新型コロナウイルスのワクチンが国内で初めて承認されることが12日、事実上決まった。欧米諸国から2カ月遅れで、経済協力開発機構(OECD)加盟国の中でも後発組となる。官民ともにワクチンに後ろ向きな歴史的背景があり、国内治験を不可欠とする薬事承認の在り方も壁になった。国際的にワクチン獲得競争が激化する中で、承認の遅れが供給不足につながることを危惧する声もある。
「確保は早かったと思うが、接種が遅れているのは事実だ」。菅義偉(すが・よしひで)首相は2日の記者会見で、ワクチン接種が世界的に遅れていることを指摘され、こう釈明した。その理由として、安全性や有効性を確認するための薬事承認の在り方など手続きの問題を挙げた。
今回承認される米ファイザー社のワクチンは昨年12月に英国で初めて承認された後、米国や他の欧州諸国でも相次いで承認され、接種が始まった。ワクチン配分の国際的枠組み「COVAX(コバックス)」を通じ、低所得国へのワクチン供与の動きも進む。少なくとも1回接種した人は世界で1億人を超えている。
日本の承認遅れの背景を「100%の安全神話が求められ、拙速に決めたといわれるのを嫌がる」と説明するのは、日本ワクチン学会理事で長崎大の森内浩幸教授。副反応への国民の嫌厭感が強く、薬害リスクも抱える中、慎重な手続きを受け入れてきたという。

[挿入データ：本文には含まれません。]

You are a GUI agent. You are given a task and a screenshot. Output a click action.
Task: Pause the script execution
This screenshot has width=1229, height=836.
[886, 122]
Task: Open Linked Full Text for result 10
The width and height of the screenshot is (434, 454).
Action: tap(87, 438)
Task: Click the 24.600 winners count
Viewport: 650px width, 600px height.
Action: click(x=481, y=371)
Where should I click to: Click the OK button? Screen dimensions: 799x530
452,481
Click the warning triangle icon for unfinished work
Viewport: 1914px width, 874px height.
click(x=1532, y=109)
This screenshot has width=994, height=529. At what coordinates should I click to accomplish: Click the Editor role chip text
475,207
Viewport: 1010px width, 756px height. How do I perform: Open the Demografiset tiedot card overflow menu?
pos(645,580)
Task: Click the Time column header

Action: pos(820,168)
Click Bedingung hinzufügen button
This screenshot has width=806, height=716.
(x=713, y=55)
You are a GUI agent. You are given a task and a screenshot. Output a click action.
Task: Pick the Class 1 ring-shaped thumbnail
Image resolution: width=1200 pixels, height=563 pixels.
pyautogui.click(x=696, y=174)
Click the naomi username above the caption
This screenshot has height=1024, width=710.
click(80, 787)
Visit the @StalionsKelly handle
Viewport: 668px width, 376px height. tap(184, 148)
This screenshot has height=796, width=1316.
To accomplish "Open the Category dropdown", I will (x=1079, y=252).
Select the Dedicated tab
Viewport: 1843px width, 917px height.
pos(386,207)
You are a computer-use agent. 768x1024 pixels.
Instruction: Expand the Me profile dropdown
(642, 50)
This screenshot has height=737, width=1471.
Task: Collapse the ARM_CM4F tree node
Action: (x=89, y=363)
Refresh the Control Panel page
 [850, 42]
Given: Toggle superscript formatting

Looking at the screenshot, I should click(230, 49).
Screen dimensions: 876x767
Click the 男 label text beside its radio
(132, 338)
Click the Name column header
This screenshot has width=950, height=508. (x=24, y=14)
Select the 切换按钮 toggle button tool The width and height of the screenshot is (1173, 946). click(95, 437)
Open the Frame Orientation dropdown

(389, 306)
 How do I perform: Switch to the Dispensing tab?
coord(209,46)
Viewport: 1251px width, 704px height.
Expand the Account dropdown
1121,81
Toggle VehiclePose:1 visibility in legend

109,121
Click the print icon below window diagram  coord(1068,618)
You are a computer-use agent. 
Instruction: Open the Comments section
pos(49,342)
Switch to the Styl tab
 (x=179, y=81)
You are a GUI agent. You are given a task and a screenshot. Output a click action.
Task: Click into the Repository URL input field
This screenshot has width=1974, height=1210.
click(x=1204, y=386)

世界的に普及するワクチンが日本では使用できない「ワクチンギャップ」も長い間解消されず、2009年に新型インフルエンザが流行した際もワクチン不足で混乱が起きた。こうした事情の下、製薬会社がリスクの高い巨額投資を敬遠し、国産ワクチンの開発にも後れを取ってきた。
承認審査には海外だけでなく国内の治験データが必要で、ファイザー社も日本人160人に治験を行い、申請時期がずれ込んだ。森内氏は「世界中で1億人が使い、アジア系の人にも相当数打っている。100人、200人で日本人特有の有効性、安全性は分からず、パフォーマンスに過ぎない」と疑問を呈する。
承認遅れが供給面では致命的になる恐れがある。ワクチンの製造工場がある欧州連合(EU)が輸出管理を強化した影響で、政府内では「供給スケジュールを固められない」との懸念が渦巻く。「ワクチンは国家戦略。供給不足になれば、開発国が自国を優先し、それ以外の国がいろいろな理由で後回しにされるのは当然」と森内氏は話す。
一方で、通常なら早くても1~2年かかる手続きが、特例承認の適用で申請から2カ月余りで承認されるのは極めて異例との声もある。
北里大の片山和彦教授(ウイルス感染制御学)は「海外で承認されていても、日本で導入する際には自国の安全性の基準を満たしているかを確認する必要がある。日本国内で安全性に問題があった場合、先行承認国・導入国は補償してくれない」と指摘する。
その上で、接種が先行する海外の副反応などの情報を「メリットとして、うまく生かせばいい」(片山氏)。国内で先行接種する医療従事者約2万人も安全性の調査を兼ねており、片山氏は「国民への分かりやすい情報公開が求められる」と強調した。